When events first appeared in browsers (IE 3.0 and Netscape Navigator 3.0), they focused on mov-
ing some server functionality to the client. At that time, the standard method for accessing the
Internet was through a dial-up connection and modem. With speeds topping out at 56 kbps, each
trip to the server could turn into minutes of down time.
JavaScript is designed to solve this problem by allowing such functionality to take place on the
client, saving a trip to the server. As such, most of the early events centered on the use of forms
and form elements, where simple validation could be more efficiently carried out. Through the
years and browser versions, events continued to grow to support more of the page.
Events Today
As discussed earlier, events are a part of the Document Object Model (DOM). Unfortunately, as
also discussed previously, no events are defined in DOM Level 1 and only in a subset in DOM
Level 2. The full development of events occurred in DOM Level 3, which was finalized in 2004.

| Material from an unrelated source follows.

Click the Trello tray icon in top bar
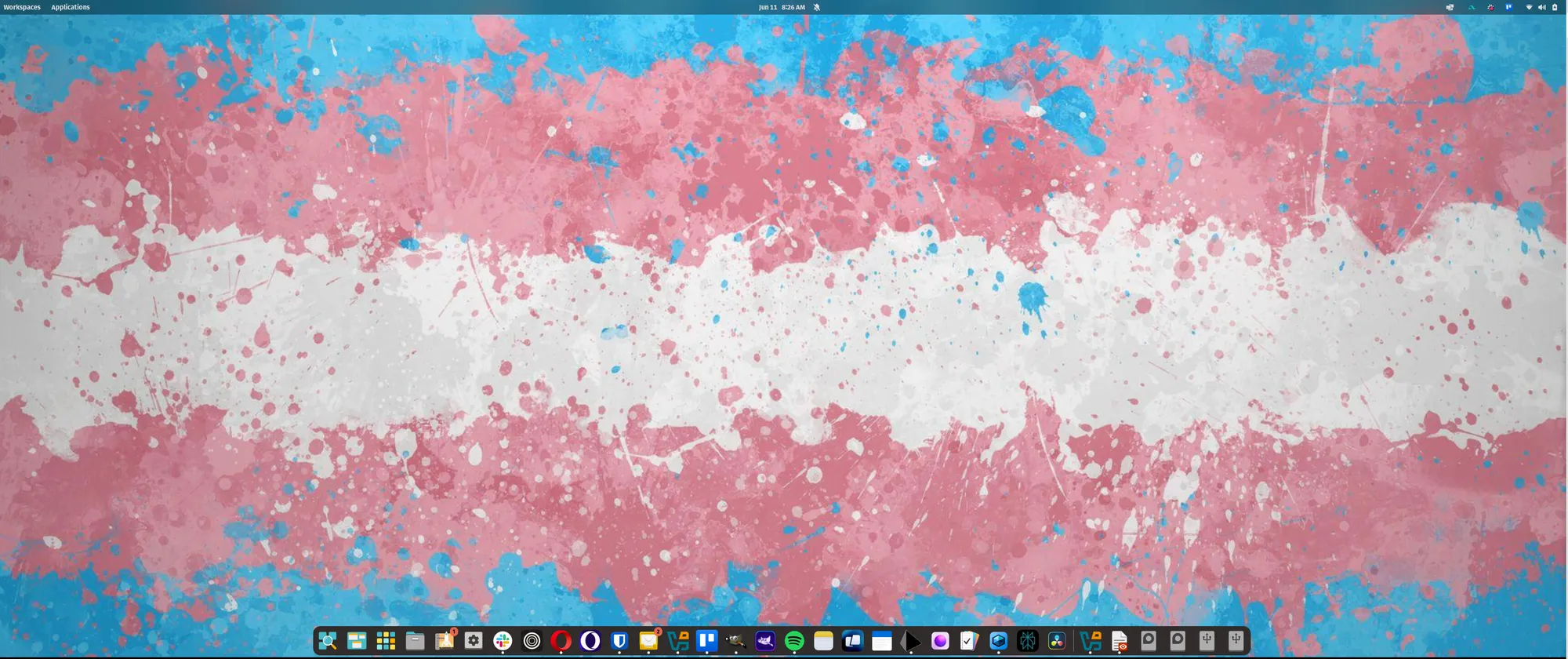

With few standards to guide them early on, browsers developers were left to invent their own
event models. Internet Explorer first created and implemented its own event model in version 4.0
(circa 1995) and hasn’t altered it significantly since that time. Of course, no DOM standards existed
at that point, which means Internet Explorer still uses what can be considered a proprietary event
model. Some of its design, however, was eventually folded in the DOM.